Events
Jamestown Settlement Panel Discussion
March 22, 2022 @ 4:00 pm CDT
Jamestown Settlement Panel Discussion on March 22
Examines 400-Year Anniversary of 1622 Turning Point in Powhatan-English Relations
Free Community Program Registration Available for In-Person and Virtual Audiences
WILLIAMSBURG, Va., March 17, 2022 – Jamestown Settlement, a museum of 17th-century Virginia history and culture, will present “Strategy & Strength: Commemorating the 1622 Powhatan Offensive” with a free panel discussion at 5 p.m. on Tuesday, March 22 that explores the 400th anniversary of pivotal 1622 events that led to a turning point in Powhatan and English relations.
Chickahominy Indian Chief Stephen R. Adkins and member of the Jamestown-Yorktown Foundation Board of Trustees will moderate the one-hour public panel discussion featuring scholars and members of Virginia’s tribal communities to explore the events of 1622.
Panelists will include:
- Martha W. McCartney, noted historian, author and researcher for the Jamestown-Yorktown Foundation
- Helen Rountree, cultural anthropologist and Old Dominion University professor emerita
- Martin Saniga, supervisor of the American Indian Initiative at The Colonial Williamsburg Foundation and citizen of the Sappony Tribe (Halifax County, Virginia and Person County, North Carolina)
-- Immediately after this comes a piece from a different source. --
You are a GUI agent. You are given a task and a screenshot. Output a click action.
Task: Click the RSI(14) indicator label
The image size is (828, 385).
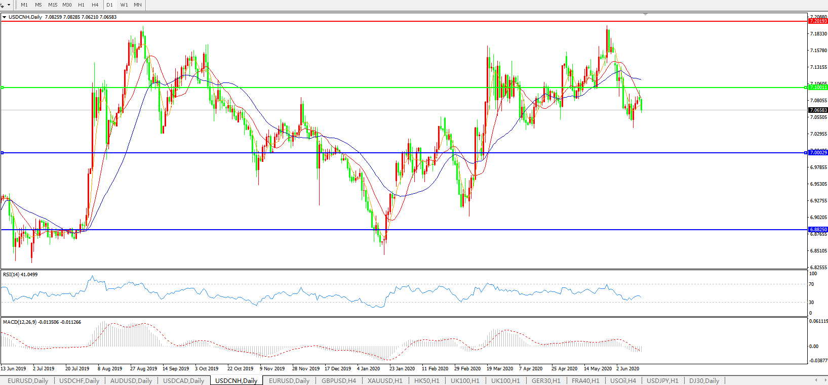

On March 22 in 1622, Powhatan warriors under the leadership of Opechancanough and Opitchapam organized a widespread coordinated military attack on expanding English settlements and encroachment on Powhatan land, sparking the second Anglo-Powhatan War that persisted throughout the next decade. These events set forth a defining moment in Powhatan-English relations.
Scholars will examine the 1622 events, including written descriptions by English colonists, which some historians regard as propaganda and rationale for further settlement and warfare in Virginia. Adkins hopes the panel discussion will offer a new perspective on the historical account through the lens of Indigenous peoples.
“For four centuries, the history of Virginia’s Indigenous peoples has been held hostage,” said Adkins, who noted that the traditional accounts of March 22, 1622, are told from an English viewpoint. “The panel discussion will examine facts that precipitated the 1622 attack and, perhaps, mitigate the guilt and shame that students like me felt when we were exposed to the subject in elementary school.”
The panel discussion, followed by an audience Q&A session, will begin at 5 p.m. on March 22 in the Robins Foundation Theater and will be available for audiences to view both in-person and virtually. Space is limited for this free community program, and advance online registration is required at jyfmuseums.org/1622panel.
To learn more about these historic events, read “The Tragedy of 1622” blog by Jamestown Settlement Historian Nancy Egloff and visit Jamestown Settlement to view a new 1622 exhibit debuting this week in the museum’s permanent exhibition galleries, open daily 9 a.m. to 5 p.m.
The 1622 panel discussion, a project of the Jamestown-Yorktown Foundation Indigenous Peoples Initiative, is supported by private funds from the Jamestown-Yorktown Foundation, Inc.
About Jamestown Settlement
Jamestown Settlement, open 9 a.m. to 5 p.m. daily and located on Route 31 just southwest of Williamsburg, explores the world of America’s first permanent English colony and the Powhatan Indian, English and West Central African cultures that converged in the 17th century through immersive indoor exhibits and outdoor living-history experiences. The museum is administered by the Jamestown-Yorktown Foundation, an educational agency of the Commonwealth of Virginia accredited by the American Alliance of Museums.